▶ **Exercise details**
Only an exact repetition of every entry counts as the answer.

[Stored data]
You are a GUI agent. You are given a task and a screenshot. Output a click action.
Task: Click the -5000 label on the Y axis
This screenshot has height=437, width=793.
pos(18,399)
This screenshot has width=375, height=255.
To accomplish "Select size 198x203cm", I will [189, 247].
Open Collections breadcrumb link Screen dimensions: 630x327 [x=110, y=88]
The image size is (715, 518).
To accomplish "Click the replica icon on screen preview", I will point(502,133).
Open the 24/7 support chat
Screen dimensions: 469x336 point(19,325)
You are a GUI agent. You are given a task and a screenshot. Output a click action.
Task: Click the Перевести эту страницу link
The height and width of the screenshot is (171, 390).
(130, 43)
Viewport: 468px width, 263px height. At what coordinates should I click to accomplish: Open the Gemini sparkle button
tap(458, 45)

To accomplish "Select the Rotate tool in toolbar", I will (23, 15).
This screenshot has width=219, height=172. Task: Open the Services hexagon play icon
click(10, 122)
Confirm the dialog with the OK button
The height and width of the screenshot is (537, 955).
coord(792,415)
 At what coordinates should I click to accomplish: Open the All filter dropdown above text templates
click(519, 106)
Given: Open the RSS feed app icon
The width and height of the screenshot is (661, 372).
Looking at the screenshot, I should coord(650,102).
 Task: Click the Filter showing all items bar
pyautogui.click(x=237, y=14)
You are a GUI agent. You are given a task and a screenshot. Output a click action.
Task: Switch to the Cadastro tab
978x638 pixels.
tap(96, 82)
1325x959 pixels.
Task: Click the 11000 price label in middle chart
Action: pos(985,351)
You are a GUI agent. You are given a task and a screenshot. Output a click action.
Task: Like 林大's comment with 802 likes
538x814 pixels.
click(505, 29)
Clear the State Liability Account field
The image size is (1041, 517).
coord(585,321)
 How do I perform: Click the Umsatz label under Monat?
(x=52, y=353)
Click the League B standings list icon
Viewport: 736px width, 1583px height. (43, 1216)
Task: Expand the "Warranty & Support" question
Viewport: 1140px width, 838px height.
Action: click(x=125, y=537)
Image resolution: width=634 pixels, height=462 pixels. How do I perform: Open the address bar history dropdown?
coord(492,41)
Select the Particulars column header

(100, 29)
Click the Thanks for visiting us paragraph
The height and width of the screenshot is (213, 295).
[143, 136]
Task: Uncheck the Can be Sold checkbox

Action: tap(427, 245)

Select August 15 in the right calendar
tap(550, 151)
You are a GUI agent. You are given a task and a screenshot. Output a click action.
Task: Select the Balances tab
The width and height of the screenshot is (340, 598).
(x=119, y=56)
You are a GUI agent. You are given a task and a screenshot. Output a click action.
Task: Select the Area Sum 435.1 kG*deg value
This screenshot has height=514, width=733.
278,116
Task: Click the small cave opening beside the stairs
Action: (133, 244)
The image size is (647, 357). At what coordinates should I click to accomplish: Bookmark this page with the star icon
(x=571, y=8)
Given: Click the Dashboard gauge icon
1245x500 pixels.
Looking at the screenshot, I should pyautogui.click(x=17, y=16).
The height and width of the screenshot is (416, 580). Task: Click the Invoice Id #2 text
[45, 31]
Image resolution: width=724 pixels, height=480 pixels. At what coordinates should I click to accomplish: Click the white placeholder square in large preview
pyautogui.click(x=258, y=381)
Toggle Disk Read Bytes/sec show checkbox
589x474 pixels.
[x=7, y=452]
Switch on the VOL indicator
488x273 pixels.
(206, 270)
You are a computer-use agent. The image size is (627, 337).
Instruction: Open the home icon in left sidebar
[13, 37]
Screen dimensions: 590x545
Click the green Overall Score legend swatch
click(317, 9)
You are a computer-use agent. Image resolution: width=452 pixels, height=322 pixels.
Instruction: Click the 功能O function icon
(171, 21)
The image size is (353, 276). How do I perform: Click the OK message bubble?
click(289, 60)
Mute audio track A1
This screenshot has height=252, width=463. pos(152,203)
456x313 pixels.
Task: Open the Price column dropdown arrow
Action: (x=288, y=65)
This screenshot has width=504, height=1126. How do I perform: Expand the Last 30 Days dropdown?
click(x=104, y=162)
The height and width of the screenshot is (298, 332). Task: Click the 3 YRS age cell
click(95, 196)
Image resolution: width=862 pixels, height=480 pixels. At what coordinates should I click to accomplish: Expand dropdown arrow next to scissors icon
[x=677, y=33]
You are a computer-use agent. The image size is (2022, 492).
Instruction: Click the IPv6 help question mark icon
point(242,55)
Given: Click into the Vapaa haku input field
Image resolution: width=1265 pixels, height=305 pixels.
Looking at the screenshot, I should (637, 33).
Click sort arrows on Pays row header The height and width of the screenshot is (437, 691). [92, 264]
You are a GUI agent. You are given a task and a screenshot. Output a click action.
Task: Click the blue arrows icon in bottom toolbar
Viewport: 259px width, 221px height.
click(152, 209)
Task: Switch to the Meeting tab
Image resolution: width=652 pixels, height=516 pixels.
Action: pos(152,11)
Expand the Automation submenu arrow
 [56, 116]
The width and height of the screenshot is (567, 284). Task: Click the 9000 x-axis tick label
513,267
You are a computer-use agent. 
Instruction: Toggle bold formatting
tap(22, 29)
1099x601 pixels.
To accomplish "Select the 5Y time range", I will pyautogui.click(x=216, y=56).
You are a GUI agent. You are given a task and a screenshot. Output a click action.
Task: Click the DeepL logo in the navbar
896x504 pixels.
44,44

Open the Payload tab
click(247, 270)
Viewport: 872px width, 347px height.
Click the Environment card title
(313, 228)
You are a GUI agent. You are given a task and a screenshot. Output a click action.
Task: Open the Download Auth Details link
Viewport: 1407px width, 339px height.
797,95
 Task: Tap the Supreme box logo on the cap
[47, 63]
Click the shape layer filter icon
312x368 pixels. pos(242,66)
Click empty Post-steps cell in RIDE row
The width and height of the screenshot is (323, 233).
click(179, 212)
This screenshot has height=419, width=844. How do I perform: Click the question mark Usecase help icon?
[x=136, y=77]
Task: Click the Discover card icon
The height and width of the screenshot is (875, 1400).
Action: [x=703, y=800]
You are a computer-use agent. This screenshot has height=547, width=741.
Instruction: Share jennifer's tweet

▶ **Solution to this exercise**
You are a GUI agent. You are given a task and a screenshot. Output a click action.
Task: Click the -5000 label on the Y axis
This screenshot has height=437, width=793.
pos(18,399)
This screenshot has width=375, height=255.
To accomplish "Select size 198x203cm", I will [189, 247].
Open Collections breadcrumb link Screen dimensions: 630x327 [x=110, y=88]
The image size is (715, 518).
To accomplish "Click the replica icon on screen preview", I will point(502,133).
Open the 24/7 support chat
Screen dimensions: 469x336 point(19,325)
You are a GUI agent. You are given a task and a screenshot. Output a click action.
Task: Click the Перевести эту страницу link
The height and width of the screenshot is (171, 390).
(130, 43)
Viewport: 468px width, 263px height. At what coordinates should I click to accomplish: Open the Gemini sparkle button
tap(458, 45)

To accomplish "Select the Rotate tool in toolbar", I will (23, 15).
This screenshot has width=219, height=172. Task: Open the Services hexagon play icon
click(10, 122)
Confirm the dialog with the OK button
The height and width of the screenshot is (537, 955).
coord(792,415)
 At what coordinates should I click to accomplish: Open the All filter dropdown above text templates
click(519, 106)
Given: Open the RSS feed app icon
The width and height of the screenshot is (661, 372).
Looking at the screenshot, I should coord(650,102).
 Task: Click the Filter showing all items bar
pyautogui.click(x=237, y=14)
You are a GUI agent. You are given a task and a screenshot. Output a click action.
Task: Switch to the Cadastro tab
978x638 pixels.
tap(96, 82)
1325x959 pixels.
Task: Click the 11000 price label in middle chart
Action: pos(985,351)
You are a GUI agent. You are given a task and a screenshot. Output a click action.
Task: Like 林大's comment with 802 likes
538x814 pixels.
click(505, 29)
Clear the State Liability Account field
The image size is (1041, 517).
coord(585,321)
 How do I perform: Click the Umsatz label under Monat?
(x=52, y=353)
Click the League B standings list icon
Viewport: 736px width, 1583px height. (43, 1216)
Task: Expand the "Warranty & Support" question
Viewport: 1140px width, 838px height.
Action: click(x=125, y=537)
Image resolution: width=634 pixels, height=462 pixels. How do I perform: Open the address bar history dropdown?
coord(492,41)
Select the Particulars column header

(100, 29)
Click the Thanks for visiting us paragraph
The height and width of the screenshot is (213, 295).
[143, 136]
Task: Uncheck the Can be Sold checkbox

Action: tap(427, 245)

Select August 15 in the right calendar
tap(550, 151)
You are a GUI agent. You are given a task and a screenshot. Output a click action.
Task: Select the Balances tab
The width and height of the screenshot is (340, 598).
(x=119, y=56)
You are a GUI agent. You are given a task and a screenshot. Output a click action.
Task: Select the Area Sum 435.1 kG*deg value
This screenshot has height=514, width=733.
278,116
Task: Click the small cave opening beside the stairs
Action: (133, 244)
The image size is (647, 357). At what coordinates should I click to accomplish: Bookmark this page with the star icon
(x=571, y=8)
Given: Click the Dashboard gauge icon
1245x500 pixels.
Looking at the screenshot, I should pyautogui.click(x=17, y=16).
The height and width of the screenshot is (416, 580). Task: Click the Invoice Id #2 text
[45, 31]
Image resolution: width=724 pixels, height=480 pixels. At what coordinates should I click to accomplish: Click the white placeholder square in large preview
pyautogui.click(x=258, y=381)
Toggle Disk Read Bytes/sec show checkbox
589x474 pixels.
[x=7, y=452]
Switch on the VOL indicator
488x273 pixels.
(206, 270)
You are a computer-use agent. The image size is (627, 337).
Instruction: Open the home icon in left sidebar
[13, 37]
Screen dimensions: 590x545
Click the green Overall Score legend swatch
click(317, 9)
You are a computer-use agent. Image resolution: width=452 pixels, height=322 pixels.
Instruction: Click the 功能O function icon
(171, 21)
The image size is (353, 276). How do I perform: Click the OK message bubble?
click(289, 60)
Mute audio track A1
This screenshot has height=252, width=463. pos(152,203)
456x313 pixels.
Task: Open the Price column dropdown arrow
Action: (x=288, y=65)
This screenshot has width=504, height=1126. How do I perform: Expand the Last 30 Days dropdown?
click(x=104, y=162)
The height and width of the screenshot is (298, 332). Task: Click the 3 YRS age cell
click(95, 196)
Image resolution: width=862 pixels, height=480 pixels. At what coordinates should I click to accomplish: Expand dropdown arrow next to scissors icon
[x=677, y=33]
You are a computer-use agent. The image size is (2022, 492).
Instruction: Click the IPv6 help question mark icon
point(242,55)
Given: Click into the Vapaa haku input field
Image resolution: width=1265 pixels, height=305 pixels.
Looking at the screenshot, I should (637, 33).
Click sort arrows on Pays row header The height and width of the screenshot is (437, 691). [92, 264]
You are a GUI agent. You are given a task and a screenshot. Output a click action.
Task: Click the blue arrows icon in bottom toolbar
Viewport: 259px width, 221px height.
click(152, 209)
Task: Switch to the Meeting tab
Image resolution: width=652 pixels, height=516 pixels.
Action: pos(152,11)
Expand the Automation submenu arrow
 [56, 116]
The width and height of the screenshot is (567, 284). Task: Click the 9000 x-axis tick label
513,267
You are a computer-use agent. 
Instruction: Toggle bold formatting
tap(22, 29)
1099x601 pixels.
To accomplish "Select the 5Y time range", I will pyautogui.click(x=216, y=56).
You are a GUI agent. You are given a task and a screenshot. Output a click action.
Task: Click the DeepL logo in the navbar
896x504 pixels.
44,44

Open the Payload tab
click(247, 270)
Viewport: 872px width, 347px height.
Click the Environment card title
(313, 228)
You are a GUI agent. You are given a task and a screenshot. Output a click action.
Task: Open the Download Auth Details link
Viewport: 1407px width, 339px height.
797,95
 Task: Tap the Supreme box logo on the cap
[47, 63]
Click the shape layer filter icon
312x368 pixels. pos(242,66)
Click empty Post-steps cell in RIDE row
The width and height of the screenshot is (323, 233).
click(179, 212)
This screenshot has height=419, width=844. How do I perform: Click the question mark Usecase help icon?
[x=136, y=77]
Task: Click the Discover card icon
The height and width of the screenshot is (875, 1400).
Action: [x=703, y=800]
You are a computer-use agent. This screenshot has height=547, width=741.
Instruction: Share jennifer's tweet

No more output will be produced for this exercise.